PROVIDED MATERIAL:
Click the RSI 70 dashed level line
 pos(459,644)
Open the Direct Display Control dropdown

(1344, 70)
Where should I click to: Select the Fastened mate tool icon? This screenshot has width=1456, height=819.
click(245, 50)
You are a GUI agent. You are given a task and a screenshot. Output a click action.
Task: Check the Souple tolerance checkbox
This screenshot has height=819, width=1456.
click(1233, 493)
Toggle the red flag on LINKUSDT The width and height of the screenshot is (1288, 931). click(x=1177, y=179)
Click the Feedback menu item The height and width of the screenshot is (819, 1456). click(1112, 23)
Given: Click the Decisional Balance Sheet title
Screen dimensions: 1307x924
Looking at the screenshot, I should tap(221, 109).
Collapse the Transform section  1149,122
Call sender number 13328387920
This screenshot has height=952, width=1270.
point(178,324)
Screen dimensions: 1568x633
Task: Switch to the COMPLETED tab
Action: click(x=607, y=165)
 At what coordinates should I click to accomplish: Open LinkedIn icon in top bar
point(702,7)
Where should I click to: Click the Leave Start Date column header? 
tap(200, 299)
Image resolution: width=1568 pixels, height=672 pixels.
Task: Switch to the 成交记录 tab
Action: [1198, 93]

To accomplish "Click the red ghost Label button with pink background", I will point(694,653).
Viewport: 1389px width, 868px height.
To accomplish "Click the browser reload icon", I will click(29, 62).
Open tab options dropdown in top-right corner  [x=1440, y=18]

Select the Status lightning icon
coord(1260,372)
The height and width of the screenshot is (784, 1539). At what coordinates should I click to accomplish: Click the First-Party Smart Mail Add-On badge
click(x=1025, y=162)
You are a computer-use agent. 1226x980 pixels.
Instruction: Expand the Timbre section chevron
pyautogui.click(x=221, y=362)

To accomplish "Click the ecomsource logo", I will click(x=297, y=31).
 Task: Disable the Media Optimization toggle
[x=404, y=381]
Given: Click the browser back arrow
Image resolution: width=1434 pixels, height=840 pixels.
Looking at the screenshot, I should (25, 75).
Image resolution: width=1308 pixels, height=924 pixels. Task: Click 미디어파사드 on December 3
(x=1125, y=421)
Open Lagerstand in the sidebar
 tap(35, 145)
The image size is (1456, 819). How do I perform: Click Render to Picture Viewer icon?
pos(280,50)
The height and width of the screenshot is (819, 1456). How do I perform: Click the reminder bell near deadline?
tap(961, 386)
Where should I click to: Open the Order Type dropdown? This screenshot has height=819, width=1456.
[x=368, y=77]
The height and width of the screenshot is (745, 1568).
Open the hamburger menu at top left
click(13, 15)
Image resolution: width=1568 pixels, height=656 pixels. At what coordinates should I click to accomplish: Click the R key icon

WHAT THE TASK REQUIRES: Copy, without any change, the lines above from the one containing "Where should I click to: Click" to the end, both ends included. Add nothing else.

FINISHED TASK:
Where should I click to: Click the Leave Start Date column header? 
tap(200, 299)
Image resolution: width=1568 pixels, height=672 pixels.
Task: Switch to the 成交记录 tab
Action: [1198, 93]

To accomplish "Click the red ghost Label button with pink background", I will point(694,653).
Viewport: 1389px width, 868px height.
To accomplish "Click the browser reload icon", I will click(29, 62).
Open tab options dropdown in top-right corner  [x=1440, y=18]

Select the Status lightning icon
coord(1260,372)
The height and width of the screenshot is (784, 1539). At what coordinates should I click to accomplish: Click the First-Party Smart Mail Add-On badge
click(x=1025, y=162)
You are a computer-use agent. 1226x980 pixels.
Instruction: Expand the Timbre section chevron
pyautogui.click(x=221, y=362)

To accomplish "Click the ecomsource logo", I will click(x=297, y=31).
 Task: Disable the Media Optimization toggle
[x=404, y=381]
Given: Click the browser back arrow
Image resolution: width=1434 pixels, height=840 pixels.
Looking at the screenshot, I should (25, 75).
Image resolution: width=1308 pixels, height=924 pixels. Task: Click 미디어파사드 on December 3
(x=1125, y=421)
Open Lagerstand in the sidebar
 tap(35, 145)
The image size is (1456, 819). How do I perform: Click Render to Picture Viewer icon?
pos(280,50)
The height and width of the screenshot is (819, 1456). How do I perform: Click the reminder bell near deadline?
tap(961, 386)
Where should I click to: Open the Order Type dropdown? This screenshot has height=819, width=1456.
[x=368, y=77]
The height and width of the screenshot is (745, 1568).
Open the hamburger menu at top left
click(13, 15)
Image resolution: width=1568 pixels, height=656 pixels. At what coordinates should I click to accomplish: Click the R key icon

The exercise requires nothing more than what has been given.